Public Art Policies: Vom 26.-28.2. macht sich eine Konferenz in Wien auf die Suche nach angemessenen politischen Strategien für progressive Kunstinstitutionen.

Die Ausgangslage ist allgemein bekannt: Kunstinstitutionen, zumal kritische, beklagen allerortens die Streichung von staatlichen Fördermitteln. Die öffentliche Hand, die sich bislang an wohlfahrtsstaatliche Handlungsmuster hielt, schwingt die Rede von den positiven selbstregulierenden Kräften des Marktes und verabschiedet sich damit von der Subventionspolitik der vergangenen Jahrzehnte. Das gilt für nahezu alle Bereiche von öffentlichem Interesse und demgemäss ebenso im Feld der Kunst. Besonders betroffen von der Einschränkung staatlicher Zuwendungen sind die Kunsttempel, welche eben diesen Status eines "Tempels" gegen den Anspruch, gesellschaftspolitisch wirksam zu agieren, ausgetauscht haben. Sie haben sich insofern demokratisiert, als sie sich zum einen nicht als Paläste für das Abfeiern nationaler, die Machtverhältnisse zumindest nicht in Frage stellender Repräsentationskunst hergeben wollen. Zum anderen, als sie sich eben auch nicht mit der seelenlosen Präsentation von gefälligen Publikumshits um der Erfüllung der Besucherquote willen begnügen.
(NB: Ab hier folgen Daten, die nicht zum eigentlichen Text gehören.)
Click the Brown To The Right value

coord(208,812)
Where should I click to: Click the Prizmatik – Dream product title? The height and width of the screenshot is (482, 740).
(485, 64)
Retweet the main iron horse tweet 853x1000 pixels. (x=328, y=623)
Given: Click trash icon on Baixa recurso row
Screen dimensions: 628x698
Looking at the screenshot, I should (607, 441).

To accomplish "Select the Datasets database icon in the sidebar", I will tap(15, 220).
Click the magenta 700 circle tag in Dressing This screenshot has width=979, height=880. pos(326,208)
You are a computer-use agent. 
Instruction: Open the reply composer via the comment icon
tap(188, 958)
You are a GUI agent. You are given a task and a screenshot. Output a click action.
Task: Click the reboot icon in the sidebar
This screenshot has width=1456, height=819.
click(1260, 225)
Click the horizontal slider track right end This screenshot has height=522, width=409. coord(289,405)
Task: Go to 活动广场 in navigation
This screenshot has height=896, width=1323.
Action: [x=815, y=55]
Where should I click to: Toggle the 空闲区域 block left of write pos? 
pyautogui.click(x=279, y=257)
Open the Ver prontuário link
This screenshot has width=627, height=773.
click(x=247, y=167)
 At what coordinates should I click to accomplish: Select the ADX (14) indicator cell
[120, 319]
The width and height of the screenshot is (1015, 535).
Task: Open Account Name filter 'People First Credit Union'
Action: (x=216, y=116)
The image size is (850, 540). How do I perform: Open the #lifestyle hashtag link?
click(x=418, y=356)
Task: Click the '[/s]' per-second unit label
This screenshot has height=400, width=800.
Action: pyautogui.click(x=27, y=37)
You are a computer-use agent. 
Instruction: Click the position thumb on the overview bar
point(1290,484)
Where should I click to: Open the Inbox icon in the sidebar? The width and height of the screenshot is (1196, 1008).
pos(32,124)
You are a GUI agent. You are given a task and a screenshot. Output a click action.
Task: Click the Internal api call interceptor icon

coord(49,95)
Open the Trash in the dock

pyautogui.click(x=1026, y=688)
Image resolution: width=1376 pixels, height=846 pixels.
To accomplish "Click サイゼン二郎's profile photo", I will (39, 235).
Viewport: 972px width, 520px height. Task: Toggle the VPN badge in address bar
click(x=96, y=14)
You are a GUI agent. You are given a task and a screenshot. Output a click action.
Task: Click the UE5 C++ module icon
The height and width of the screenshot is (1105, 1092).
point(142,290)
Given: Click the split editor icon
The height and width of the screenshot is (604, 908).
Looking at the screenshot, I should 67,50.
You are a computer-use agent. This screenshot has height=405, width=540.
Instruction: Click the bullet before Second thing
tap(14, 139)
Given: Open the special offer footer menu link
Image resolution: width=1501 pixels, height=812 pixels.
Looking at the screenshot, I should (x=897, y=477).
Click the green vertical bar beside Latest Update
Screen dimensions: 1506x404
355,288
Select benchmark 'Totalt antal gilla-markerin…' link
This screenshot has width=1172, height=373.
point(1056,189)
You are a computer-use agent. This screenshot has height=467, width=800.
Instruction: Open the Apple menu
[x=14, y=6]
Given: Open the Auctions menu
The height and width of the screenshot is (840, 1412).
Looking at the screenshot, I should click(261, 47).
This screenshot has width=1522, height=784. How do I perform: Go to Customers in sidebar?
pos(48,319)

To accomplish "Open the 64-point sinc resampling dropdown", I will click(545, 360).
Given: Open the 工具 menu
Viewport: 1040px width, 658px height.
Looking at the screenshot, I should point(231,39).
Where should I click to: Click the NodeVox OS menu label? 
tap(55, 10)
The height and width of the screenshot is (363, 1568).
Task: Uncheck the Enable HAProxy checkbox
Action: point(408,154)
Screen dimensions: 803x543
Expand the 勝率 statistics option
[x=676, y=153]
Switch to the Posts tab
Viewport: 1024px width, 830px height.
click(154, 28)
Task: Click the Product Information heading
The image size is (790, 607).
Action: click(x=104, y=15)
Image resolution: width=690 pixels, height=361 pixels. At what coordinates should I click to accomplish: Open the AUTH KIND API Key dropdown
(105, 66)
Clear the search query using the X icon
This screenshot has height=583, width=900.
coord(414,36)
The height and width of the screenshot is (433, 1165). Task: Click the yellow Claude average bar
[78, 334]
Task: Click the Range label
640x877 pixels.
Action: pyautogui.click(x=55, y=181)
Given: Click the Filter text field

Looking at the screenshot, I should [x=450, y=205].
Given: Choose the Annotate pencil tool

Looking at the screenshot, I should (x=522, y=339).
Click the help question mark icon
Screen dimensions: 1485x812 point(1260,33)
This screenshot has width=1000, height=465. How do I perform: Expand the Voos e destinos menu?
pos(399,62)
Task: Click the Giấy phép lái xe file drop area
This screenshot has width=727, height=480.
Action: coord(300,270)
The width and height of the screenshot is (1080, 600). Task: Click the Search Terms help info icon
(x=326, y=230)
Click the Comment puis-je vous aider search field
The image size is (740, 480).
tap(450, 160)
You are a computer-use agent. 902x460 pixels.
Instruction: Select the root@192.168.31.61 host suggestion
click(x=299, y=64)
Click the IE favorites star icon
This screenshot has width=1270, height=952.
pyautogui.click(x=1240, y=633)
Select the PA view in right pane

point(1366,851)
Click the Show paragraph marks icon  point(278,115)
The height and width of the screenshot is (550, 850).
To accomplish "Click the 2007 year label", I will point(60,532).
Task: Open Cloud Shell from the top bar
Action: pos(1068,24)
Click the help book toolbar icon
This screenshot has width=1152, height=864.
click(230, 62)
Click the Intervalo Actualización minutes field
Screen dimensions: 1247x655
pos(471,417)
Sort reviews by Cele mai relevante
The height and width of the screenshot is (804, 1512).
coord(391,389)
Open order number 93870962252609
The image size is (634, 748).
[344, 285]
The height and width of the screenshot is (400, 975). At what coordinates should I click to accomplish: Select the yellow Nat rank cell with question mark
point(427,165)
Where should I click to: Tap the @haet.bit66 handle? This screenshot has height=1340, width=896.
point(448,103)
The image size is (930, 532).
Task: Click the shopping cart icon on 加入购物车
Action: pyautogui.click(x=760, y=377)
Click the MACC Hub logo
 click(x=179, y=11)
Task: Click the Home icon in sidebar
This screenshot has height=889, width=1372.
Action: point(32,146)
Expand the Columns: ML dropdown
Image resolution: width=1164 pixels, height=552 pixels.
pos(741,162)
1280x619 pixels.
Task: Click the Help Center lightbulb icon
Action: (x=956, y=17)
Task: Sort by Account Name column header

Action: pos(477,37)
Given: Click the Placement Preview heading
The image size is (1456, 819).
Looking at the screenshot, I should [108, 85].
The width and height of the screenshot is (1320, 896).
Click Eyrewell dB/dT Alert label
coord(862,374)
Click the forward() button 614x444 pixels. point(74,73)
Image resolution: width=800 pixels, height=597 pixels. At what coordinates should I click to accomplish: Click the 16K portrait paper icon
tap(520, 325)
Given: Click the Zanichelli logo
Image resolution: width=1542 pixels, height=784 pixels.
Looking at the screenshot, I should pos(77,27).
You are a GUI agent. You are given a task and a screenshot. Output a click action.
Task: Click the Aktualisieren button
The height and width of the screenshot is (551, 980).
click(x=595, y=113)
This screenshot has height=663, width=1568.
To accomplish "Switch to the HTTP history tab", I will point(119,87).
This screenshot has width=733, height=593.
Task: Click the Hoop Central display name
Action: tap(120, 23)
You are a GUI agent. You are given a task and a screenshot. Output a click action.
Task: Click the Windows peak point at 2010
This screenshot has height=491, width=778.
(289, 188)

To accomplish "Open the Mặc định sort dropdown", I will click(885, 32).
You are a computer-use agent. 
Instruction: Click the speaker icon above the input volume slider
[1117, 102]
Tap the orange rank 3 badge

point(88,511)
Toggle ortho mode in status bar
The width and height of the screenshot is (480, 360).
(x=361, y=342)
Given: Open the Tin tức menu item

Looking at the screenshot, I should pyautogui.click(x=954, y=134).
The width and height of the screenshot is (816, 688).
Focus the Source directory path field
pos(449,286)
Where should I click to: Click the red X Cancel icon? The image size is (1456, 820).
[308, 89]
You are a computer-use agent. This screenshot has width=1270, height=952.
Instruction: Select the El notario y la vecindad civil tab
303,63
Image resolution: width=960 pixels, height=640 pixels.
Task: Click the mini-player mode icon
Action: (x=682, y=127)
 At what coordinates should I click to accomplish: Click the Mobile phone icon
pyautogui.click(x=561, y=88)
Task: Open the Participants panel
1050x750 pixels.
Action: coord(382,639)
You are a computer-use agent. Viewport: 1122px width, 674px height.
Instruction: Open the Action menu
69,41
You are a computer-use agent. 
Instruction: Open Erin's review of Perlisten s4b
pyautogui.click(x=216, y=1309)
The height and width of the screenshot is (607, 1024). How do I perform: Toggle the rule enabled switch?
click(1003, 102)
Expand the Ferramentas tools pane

Zum dritten, als sie in ihren Ansprüchen und Artikulationen über das angestammte Feld der Kunst hinausgehen und Äquivalenzketten mit anderen gesellschaftlichen Positionen anstreben. Nun ruht ihr Selbstverständnis auf der Überzeugung, als transdisziplinäre Schnittstelle Austragungsort und -motor für demokratische Auseinandersetzungen zu sein.

Setzte die wohlfahrtsstaatlich orientierte Herrschaftstechnologie in mehr oder weniger bewusster Manier auf die Domestikation derartiger Institutionen durch wohlwollend-erstickendes Umarmen mittels staatlicher Förderung und Vereinnahmung, bläst nun ein anderer Wind. Unter dem Deckmantel neoliberaler Rhetorik erfolgt die Kontrollausübung über Repression in Form des Entzugs staatlicher Unterstützung für Unliebsame und Unbequeme. Die kontemporäre Machttechnik unterscheidet sich von der alten allerdings lediglich hinsichtlich des Grades ihre Brachialität. Der Zweck ist vergleichbar, wenn nicht gar derselbe: Kunst und Kultur dürfen nicht wirklich weh tun. Freilich garantiert die verfassungsmäßig zugesicherte "Freiheit der Kunst" grundsätzlich ungehinderte Artikulation, doch prinzipiell ist man zu nicht mehr bereit, als der Kunst und ihren Institutionen die Funktion von demokratischen Hofnarren zuzugestehen. Der Narr darf seine Meinung kundtun, sie durchaus auch laut herausschreien, doch immer nur innerhalb jener Grenzen, die der Herrschende ihm steckt. Progressive Kunstinstitutionen, die ihr politisches Agieren ernst nehmen, begnügen sich hingegen nicht mit dieser Funktion als demokratisches Feigenblatt. Denn das Feld des Politischen betreten sie erst dann, wenn sie sich in Widerspruch zur hegemonialen Position begeben, wenn sie in einen Wettstreit mit der jeweils zeitaktuellen Dominanzmeinung eintreten, wenn sie in Allianzen mit anderen politische Forderungen artikulieren und vermitteln und so die bestehende Hegemonie selbst zur Disposition stellen. Tun sie dies nicht, bescheiden sie sich mit der Rolle des Hofnarren, dessen Existenz ein wesentlicher Faktor für den Fortbestand der jeweiligen Herrschaftsposition ist. Kann doch so zum einen auf deren große demokratische Reife verwiesen werden, welche sogar Enklaven des Widerspruchs duldet und zum anderen aus diesem Pool des akzeptierten Widerständigen geschöpft und die Macht durch beständige Inkorporation eben dieser Elemente prolongiert werden.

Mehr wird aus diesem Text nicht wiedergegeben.